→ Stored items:
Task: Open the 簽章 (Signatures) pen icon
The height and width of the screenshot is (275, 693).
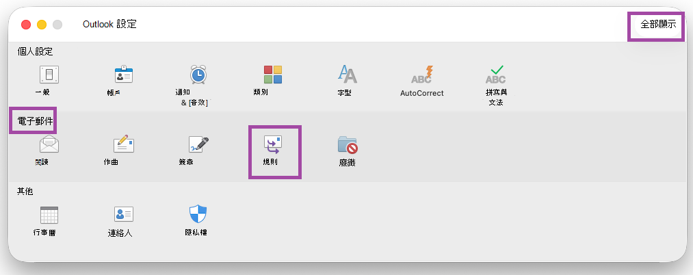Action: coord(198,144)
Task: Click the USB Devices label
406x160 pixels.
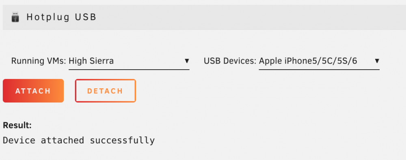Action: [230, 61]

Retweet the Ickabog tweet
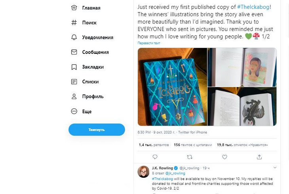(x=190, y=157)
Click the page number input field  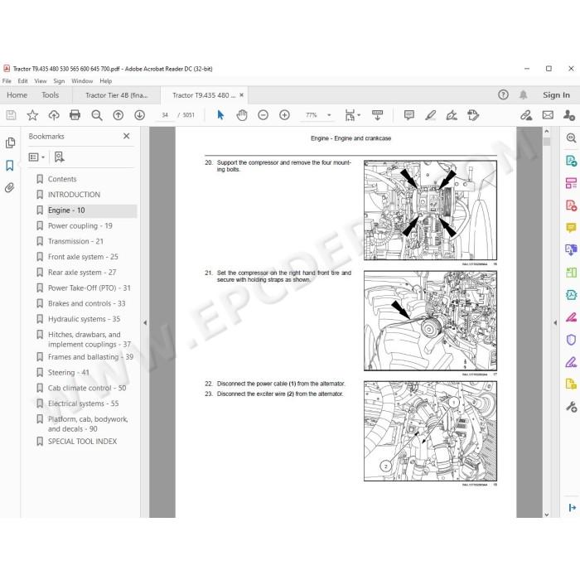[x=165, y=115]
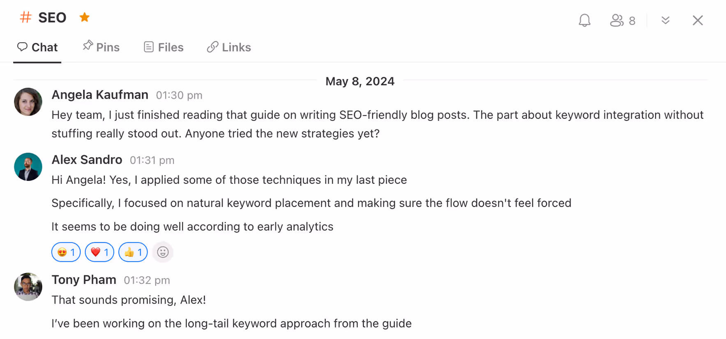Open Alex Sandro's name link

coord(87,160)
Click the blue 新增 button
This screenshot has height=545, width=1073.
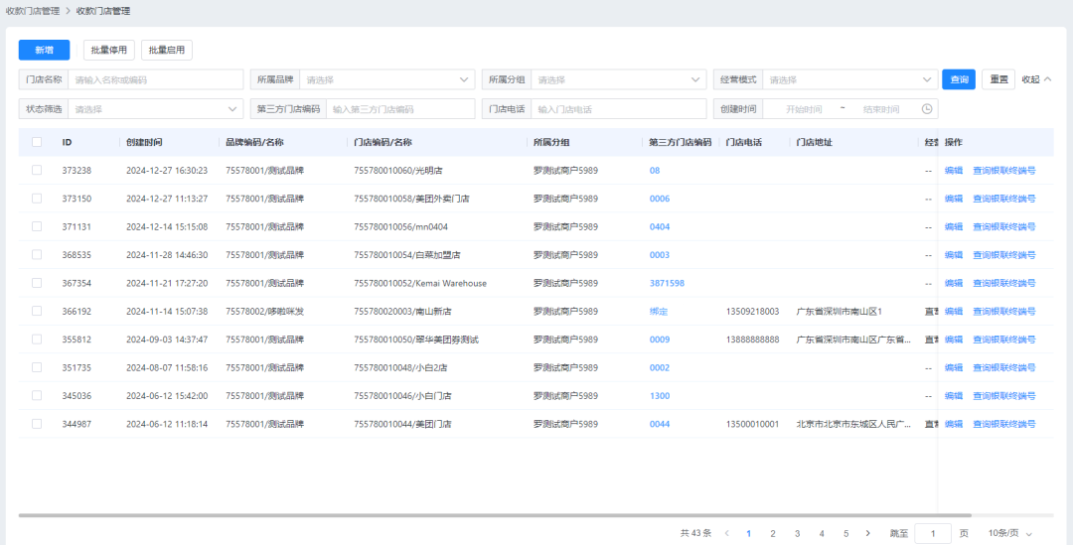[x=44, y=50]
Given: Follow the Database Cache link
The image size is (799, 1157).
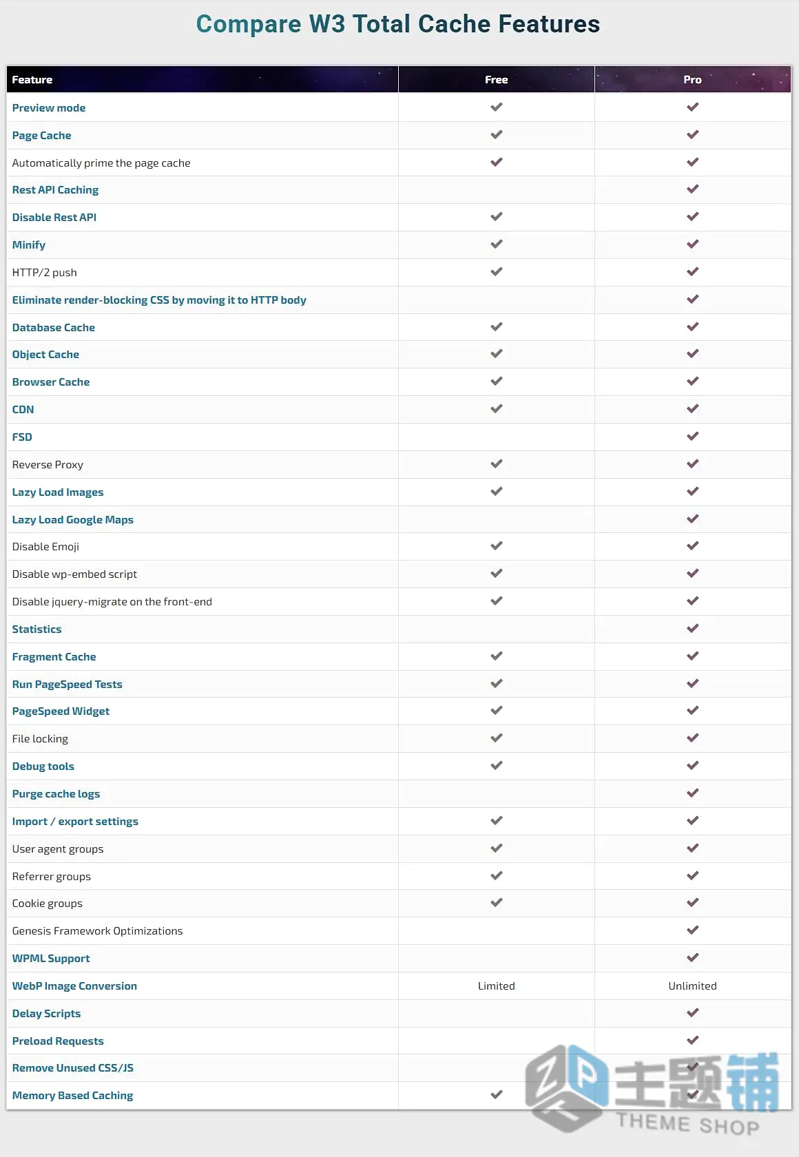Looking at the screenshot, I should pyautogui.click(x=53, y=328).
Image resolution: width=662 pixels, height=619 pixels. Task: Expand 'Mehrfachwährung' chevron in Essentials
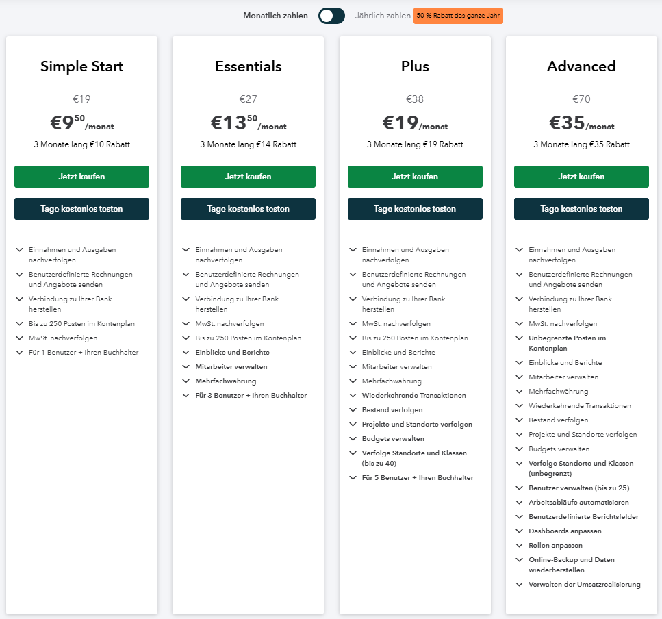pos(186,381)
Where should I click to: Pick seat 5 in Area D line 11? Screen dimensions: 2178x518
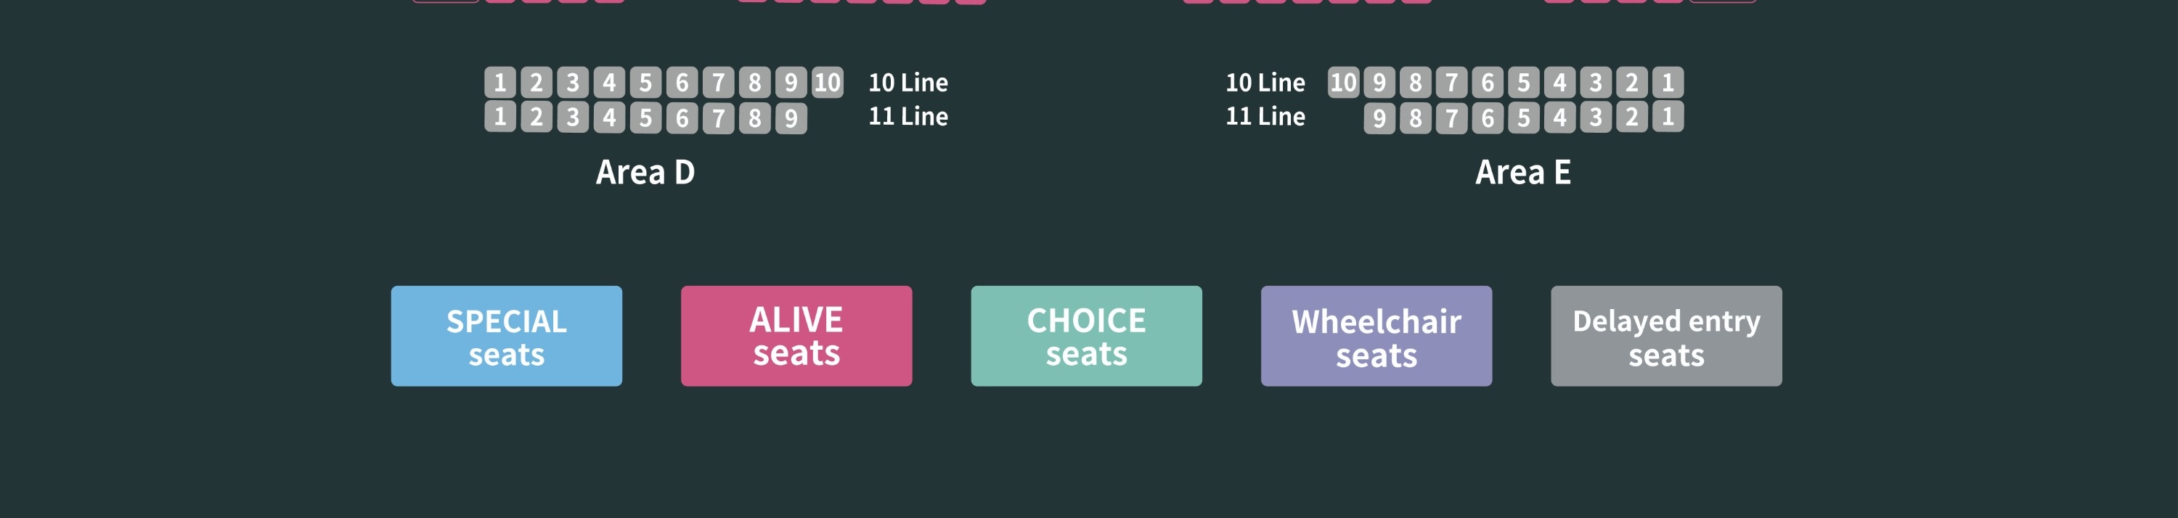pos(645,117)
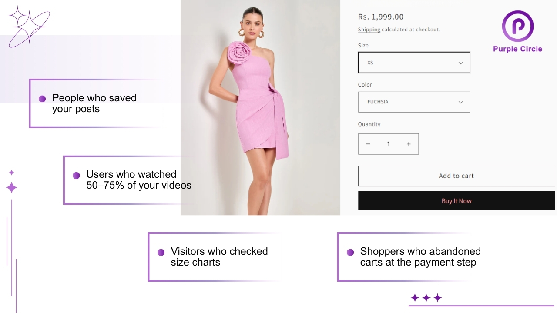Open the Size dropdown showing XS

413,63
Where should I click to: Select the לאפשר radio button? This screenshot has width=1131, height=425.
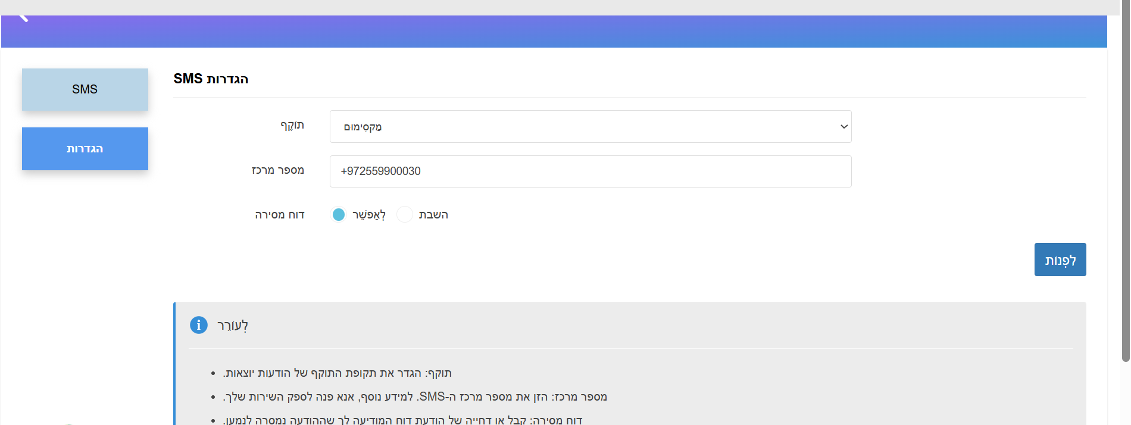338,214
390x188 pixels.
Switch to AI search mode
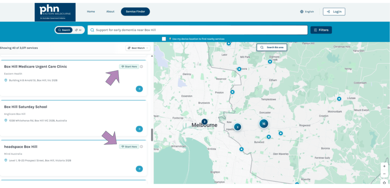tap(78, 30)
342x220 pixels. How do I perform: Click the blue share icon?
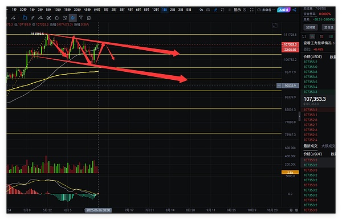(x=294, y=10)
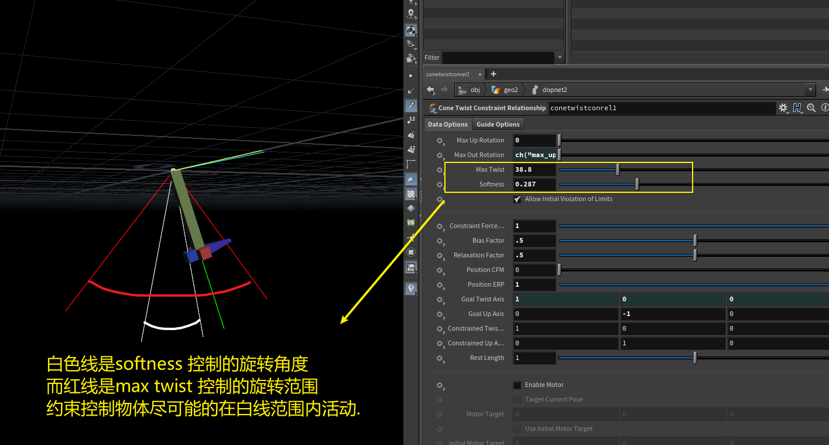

→ Exercise description: All lines from the one containing "Click the blue 新增 button" to the last line of the records above, both included, need to be repeated word for word; omit the pictures.

→ Result of the exercise:
Click the blue 新增 button
This screenshot has height=545, width=1073.
[x=44, y=50]
Given: Follow the Database Cache link
The image size is (799, 1157).
Looking at the screenshot, I should pyautogui.click(x=53, y=328).
Image resolution: width=662 pixels, height=619 pixels. Task: Expand 'Mehrfachwährung' chevron in Essentials
pos(186,381)
Where should I click to: Pick seat 5 in Area D line 11? Screen dimensions: 2178x518
pos(645,117)
Open the Size dropdown showing XS

413,63
Where should I click to: Select the לאפשר radio button? This screenshot has width=1131, height=425.
338,214
390x188 pixels.
Switch to AI search mode
tap(78, 30)
342x220 pixels. How do I perform: Click the blue share icon?
(x=294, y=10)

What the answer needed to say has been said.